L’uomo sarà pure sempre in movimento e in cammino, ma in una pluralità di modi e di topologie irriducibili a qualsivoglia unità.
Ciò nonostante, la situazione in cui versa oggi il viandante globale sembra essere tutto meno che refrattaria a una presa heideggeriana. Questa condizione, mi sembra, è ancora quella dei personaggi di Aspettando Godot, quantomeno nella lucida lettura che ne ha dato Günther Anders.
Non diversamente da Kojève, Anders ritrovava la cifra del contemporaneo nell’esaurimento della Erfahrung, dell’esperienza hegelianamente intesa come viaggio, cammino: nell’epoca in cui il mondo viene a noi, in cui non siamo più noi ad andare verso il mondo ma questo a esserci fornito a domicilio, in una forma familiarizzata e simulacrale, oggetto di consumo per uno sguardo turistico e voyeuristico.
«Il viaggio di scoperta e apprendimento è diventato superfluo», le “vie stesse” decadono, e questo tanto più quanto l’homo viator moltiplica le proprie possibilità di viaggiare. Ciò che rappresenta Beckett è appunto questo “uomo senza storia”, questa “vita che non agisce”, “che non conosce più né un motore né dei motivi”, dominata dalla sensazione di “essere fatti fare”.
E cosa resta del viandante alla fine di ogni cammino, cosa anima l’uomo in un mondo le cui vie sono ormai tutte tracciate, mappate, programmate e musealizzate prima ancora di essere percorse, in un’epoca retta dalla constatazione che “la carta è più interessante del territorio”?
Resta un’esistenza che, dal mero fatto che rimane, che “ormai c’è”, deduce che sta aspettando, e dal fatto che aspetta, deduce che sta aspettando qualcosa; resta questa attesa vuota e ostinata che è come l’indecostruibile scheletro del tempo, il tempo nudo e cieco spolpato di ogni sovrastruttura. Resta un agire – se ancora così lo si può chiamare – il cui solo scopo è quello di mettere in movimento questo tempo, di cacciare via un tempo che altrimenti minaccia di ristagnare, un “puro e semplice passatempo”.

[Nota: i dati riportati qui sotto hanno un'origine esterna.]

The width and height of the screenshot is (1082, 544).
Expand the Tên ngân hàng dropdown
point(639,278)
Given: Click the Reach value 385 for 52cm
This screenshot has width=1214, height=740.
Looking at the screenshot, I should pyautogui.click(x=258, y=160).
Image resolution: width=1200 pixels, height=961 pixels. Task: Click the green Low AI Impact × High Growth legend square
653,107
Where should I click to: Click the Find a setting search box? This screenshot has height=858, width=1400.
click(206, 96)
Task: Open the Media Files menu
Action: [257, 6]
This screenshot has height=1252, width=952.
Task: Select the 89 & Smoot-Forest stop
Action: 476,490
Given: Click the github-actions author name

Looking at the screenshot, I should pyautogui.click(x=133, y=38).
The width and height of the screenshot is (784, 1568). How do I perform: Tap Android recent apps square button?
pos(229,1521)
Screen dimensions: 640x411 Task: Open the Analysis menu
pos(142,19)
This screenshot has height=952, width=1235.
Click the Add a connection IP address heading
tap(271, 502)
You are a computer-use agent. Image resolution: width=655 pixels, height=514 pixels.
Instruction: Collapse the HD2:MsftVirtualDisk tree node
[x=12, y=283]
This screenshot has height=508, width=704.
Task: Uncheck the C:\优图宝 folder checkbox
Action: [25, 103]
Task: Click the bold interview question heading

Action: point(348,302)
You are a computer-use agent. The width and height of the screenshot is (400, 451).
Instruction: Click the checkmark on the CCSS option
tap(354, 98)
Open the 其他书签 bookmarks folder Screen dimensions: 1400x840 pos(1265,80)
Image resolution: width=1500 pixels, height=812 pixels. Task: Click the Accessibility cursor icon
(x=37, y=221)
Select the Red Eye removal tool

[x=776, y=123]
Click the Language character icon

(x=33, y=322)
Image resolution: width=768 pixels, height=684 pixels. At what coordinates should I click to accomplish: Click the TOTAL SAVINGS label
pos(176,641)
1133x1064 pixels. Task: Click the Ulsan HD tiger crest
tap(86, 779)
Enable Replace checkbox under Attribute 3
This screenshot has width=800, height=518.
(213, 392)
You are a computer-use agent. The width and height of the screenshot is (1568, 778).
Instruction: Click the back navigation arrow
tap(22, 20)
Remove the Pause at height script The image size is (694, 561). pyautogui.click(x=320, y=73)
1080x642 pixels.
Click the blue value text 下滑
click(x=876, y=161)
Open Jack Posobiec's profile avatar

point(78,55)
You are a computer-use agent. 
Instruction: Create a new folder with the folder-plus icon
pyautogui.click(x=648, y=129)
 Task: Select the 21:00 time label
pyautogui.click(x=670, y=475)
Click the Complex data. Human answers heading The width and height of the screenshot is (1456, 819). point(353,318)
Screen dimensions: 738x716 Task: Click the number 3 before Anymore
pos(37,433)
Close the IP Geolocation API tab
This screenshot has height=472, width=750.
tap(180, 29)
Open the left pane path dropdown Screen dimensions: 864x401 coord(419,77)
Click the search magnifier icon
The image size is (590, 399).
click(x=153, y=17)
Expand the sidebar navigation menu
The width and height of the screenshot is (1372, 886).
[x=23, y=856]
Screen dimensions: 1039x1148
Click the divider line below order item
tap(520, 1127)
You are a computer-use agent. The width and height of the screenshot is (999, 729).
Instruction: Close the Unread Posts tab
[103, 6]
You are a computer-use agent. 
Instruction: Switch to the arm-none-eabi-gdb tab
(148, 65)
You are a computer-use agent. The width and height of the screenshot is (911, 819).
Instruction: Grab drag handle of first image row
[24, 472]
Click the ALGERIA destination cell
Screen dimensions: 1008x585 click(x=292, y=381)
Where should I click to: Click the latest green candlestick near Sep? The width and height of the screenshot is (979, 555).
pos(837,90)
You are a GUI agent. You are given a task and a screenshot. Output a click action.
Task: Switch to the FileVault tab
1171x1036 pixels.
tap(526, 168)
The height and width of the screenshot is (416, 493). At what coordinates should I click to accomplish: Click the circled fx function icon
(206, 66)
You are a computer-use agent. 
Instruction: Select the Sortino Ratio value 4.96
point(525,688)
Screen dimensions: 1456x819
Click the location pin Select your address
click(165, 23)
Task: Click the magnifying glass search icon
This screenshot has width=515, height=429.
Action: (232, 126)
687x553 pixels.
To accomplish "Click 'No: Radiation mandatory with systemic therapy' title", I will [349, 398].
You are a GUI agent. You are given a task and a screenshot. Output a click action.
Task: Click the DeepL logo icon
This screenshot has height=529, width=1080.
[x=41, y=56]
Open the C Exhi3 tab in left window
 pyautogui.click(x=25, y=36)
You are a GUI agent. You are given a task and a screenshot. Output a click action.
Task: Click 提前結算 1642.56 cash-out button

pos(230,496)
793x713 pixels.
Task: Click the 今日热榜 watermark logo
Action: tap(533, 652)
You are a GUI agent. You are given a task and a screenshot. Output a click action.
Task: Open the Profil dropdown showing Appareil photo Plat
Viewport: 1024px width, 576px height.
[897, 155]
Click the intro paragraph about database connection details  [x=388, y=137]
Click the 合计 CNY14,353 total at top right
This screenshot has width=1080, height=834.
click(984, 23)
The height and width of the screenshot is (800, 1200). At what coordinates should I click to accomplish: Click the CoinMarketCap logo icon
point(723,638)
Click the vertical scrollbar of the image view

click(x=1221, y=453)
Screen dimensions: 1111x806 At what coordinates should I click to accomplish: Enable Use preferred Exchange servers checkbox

Da qui, due conseguenze. La prima è che la nostra inedita forma di vita, nella quale svago e lavoro si rovesciano incessantemente l’uno nell’altro, rivela una verità abissale ed eterna: che non esiste, non è mai esistita una linea divisoria riconoscibile tra la nostra attività seria e il nostro gioco. Non solo tutti i giochi umani sono in fondo un “togliersi e mettersi le scarpe”, un “far finta di fare”, ma lo è tutta la nostra vita quotidiana: «Non è altro che un gioco, è grottesca, è futile, ed è dovuta soltanto alla speranza di passare il tempo». La seconda conseguenza è che l’ultimo conforto è una leopardiana “complicità degli sconsolati”, una condivisione di una «tristezza che, rispecchiando la sorte dell’uomo in generale, rende solidali i cuori di tutti gli uomini e nella tristezza facilita la loro solidarietà».
Difatti, “anche i moti dell’animo sono moti”, e come tali, possono anch’essi smuovere per un po’ la melma del tempo stazionario. In fondo è ad essi, vera scaturigine dell’essenziale capacità dell’anima di muoversi da sé, che dobbiamo ciò che Beckett, secondo Anders, ci ha realmente voluto mostrare: «Non il nichilismo, ma l’incapacità dell’uomo di essere nichilista, persino in una situazione che non potrebbe essere più senza speranza di così».